───── RECORDS FOR THE TASK
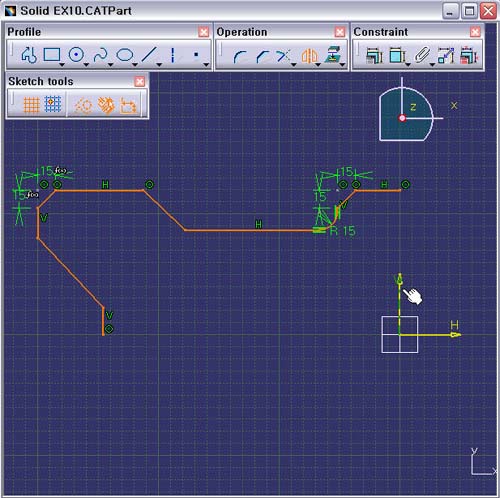500x498 pixels.
Task: Select the Chamfer tool in Operation toolbar
Action: click(x=263, y=57)
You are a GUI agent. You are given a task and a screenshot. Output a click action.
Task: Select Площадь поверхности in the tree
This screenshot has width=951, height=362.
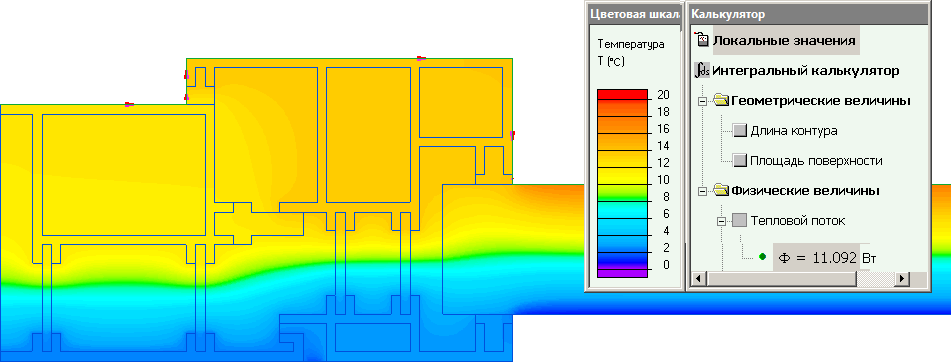coord(816,161)
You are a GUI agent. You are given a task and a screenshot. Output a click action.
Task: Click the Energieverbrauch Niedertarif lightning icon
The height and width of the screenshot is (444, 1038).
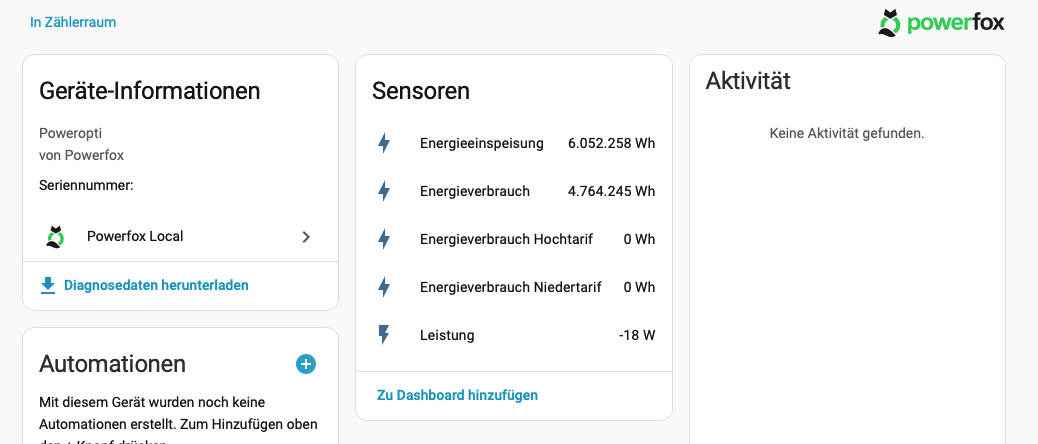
──────────
(WORK INSTRUCTION): Each line from the one containing "Task: Click the" through the final line of the data must be reproduced exactly, both ends included, with no pictures in the copy.

(TASK RESPONSE):
Task: Click the Energieverbrauch Niedertarif lightning icon
The height and width of the screenshot is (444, 1038).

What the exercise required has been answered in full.